B.    Confess your anger to the Lord. Recognize that your attitude has not been right. Be specific in describing your hostility and resentment.

C.   Recognize that unforgiveness is sin. Honestly admit that it is a violation of biblical principles.

D.   Ask God to forgive you. You may also need to admit to the other person that your attitude toward him or her was wrong.

E.    Lay down the anger. Through the power of the Holy Spirit and by an act of your will, choose to let it go.

Page 15: Anger and forgiveness

VII. Helpful GuidanceA. God will reveal whether or not you need to confess your unforgiveness to the one who offended you. When that is the case, make sure you simply request forgiveness for your attitude without going into why he or she angered you.

B. If meeting in person is not possible, set two chairs facing each other. Sit in one and imagine the other individual sitting across from you. Then, confess your resentment. You can also use this technique to practice confessing a wrong attitude before attempting it in person.

Page 16: Anger and forgiveness

VIII. How to Know You Have Forgiven

A. The harsh emotions you’ve had towards others will be replaced by compassion.

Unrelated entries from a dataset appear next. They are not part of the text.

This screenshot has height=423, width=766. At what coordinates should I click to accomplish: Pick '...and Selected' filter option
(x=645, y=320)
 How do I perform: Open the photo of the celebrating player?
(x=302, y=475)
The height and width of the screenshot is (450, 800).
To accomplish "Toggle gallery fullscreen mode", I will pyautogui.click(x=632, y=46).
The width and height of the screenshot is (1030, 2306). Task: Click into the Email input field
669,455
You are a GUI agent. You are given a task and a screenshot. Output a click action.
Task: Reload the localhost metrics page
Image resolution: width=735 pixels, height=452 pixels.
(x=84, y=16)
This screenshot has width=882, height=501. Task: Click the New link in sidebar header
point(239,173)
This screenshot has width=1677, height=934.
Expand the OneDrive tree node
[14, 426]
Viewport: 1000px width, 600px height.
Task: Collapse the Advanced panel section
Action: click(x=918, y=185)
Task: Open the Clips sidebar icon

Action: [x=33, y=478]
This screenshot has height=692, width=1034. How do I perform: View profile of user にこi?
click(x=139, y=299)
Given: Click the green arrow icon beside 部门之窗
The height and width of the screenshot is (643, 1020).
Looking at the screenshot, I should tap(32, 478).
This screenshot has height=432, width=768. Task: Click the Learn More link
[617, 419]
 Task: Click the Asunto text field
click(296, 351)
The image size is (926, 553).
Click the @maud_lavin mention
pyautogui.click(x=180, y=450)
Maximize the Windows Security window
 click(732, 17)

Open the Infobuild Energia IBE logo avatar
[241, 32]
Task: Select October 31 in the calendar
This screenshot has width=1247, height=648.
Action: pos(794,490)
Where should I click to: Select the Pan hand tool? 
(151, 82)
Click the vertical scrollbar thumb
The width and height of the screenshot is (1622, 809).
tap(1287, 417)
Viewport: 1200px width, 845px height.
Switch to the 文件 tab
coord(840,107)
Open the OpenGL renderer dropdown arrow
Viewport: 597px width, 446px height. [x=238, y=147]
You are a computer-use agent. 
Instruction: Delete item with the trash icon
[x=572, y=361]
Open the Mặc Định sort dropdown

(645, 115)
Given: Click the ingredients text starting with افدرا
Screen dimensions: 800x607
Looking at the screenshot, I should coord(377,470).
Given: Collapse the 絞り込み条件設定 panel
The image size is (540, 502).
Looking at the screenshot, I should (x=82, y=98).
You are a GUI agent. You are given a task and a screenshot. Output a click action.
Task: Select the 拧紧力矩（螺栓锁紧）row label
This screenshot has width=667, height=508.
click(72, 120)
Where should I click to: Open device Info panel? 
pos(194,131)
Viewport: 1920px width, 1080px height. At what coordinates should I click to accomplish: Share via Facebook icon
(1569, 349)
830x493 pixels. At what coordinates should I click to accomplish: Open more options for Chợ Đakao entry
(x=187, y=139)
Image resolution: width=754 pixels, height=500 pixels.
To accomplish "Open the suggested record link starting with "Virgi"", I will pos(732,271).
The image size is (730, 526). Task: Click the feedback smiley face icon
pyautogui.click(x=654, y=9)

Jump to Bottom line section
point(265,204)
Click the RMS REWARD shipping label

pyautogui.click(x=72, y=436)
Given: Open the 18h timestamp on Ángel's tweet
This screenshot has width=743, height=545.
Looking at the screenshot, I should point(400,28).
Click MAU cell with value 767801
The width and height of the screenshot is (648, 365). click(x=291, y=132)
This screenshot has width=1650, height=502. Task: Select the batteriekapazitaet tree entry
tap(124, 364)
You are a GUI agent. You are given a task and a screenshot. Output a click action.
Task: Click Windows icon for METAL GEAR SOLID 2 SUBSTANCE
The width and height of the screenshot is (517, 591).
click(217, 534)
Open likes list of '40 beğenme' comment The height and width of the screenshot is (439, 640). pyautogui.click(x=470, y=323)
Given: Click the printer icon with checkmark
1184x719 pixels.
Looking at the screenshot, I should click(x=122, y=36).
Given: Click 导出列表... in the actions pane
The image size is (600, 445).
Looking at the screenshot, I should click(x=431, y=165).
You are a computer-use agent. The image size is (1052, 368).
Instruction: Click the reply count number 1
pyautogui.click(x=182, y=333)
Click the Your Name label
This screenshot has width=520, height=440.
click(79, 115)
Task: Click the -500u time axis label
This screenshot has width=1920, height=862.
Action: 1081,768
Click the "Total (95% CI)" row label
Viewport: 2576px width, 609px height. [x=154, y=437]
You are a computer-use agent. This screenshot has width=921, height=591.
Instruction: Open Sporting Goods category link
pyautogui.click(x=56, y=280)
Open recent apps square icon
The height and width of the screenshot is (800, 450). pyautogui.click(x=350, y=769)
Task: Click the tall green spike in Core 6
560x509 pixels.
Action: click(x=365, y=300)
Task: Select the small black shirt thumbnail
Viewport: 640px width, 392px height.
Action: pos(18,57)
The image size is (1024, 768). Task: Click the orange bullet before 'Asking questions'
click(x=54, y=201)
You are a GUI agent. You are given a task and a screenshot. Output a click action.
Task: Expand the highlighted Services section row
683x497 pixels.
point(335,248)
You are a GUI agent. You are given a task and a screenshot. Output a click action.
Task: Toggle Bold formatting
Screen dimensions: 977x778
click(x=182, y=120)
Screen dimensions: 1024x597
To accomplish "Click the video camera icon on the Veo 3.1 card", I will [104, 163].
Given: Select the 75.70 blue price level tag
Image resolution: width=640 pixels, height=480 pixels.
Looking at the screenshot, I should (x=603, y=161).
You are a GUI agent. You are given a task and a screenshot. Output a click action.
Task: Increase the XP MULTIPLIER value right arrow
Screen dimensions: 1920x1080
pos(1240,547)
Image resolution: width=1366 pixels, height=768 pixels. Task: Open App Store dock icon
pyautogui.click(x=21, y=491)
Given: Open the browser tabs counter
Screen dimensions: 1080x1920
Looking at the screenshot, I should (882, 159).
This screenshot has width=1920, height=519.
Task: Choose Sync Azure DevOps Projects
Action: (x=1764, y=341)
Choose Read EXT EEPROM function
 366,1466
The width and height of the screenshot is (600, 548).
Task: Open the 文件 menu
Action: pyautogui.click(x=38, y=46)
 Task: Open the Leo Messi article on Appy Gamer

B. You’ll be able to accept others without feeling bitter, even if they never change. You will try to understand why they acted as they did.

C. You will feel thankful that God allowed the difficult experience to teach you more about the riches of His grace.

Page 17: Anger and forgiveness

IX. Conclusion:You and I don’t have to hold onto unforgiveness, bitterness, and resentment. We can escape the chains of self-destruction that entangle those who refuse to show mercy. When the Holy Spirit reminds you of the people to forgive, I hope you won’t ignore His voice. It is my prayer that you bravely and wisely choose to deal with those feelings. My friend, allow God to set you free ––you will never regret it.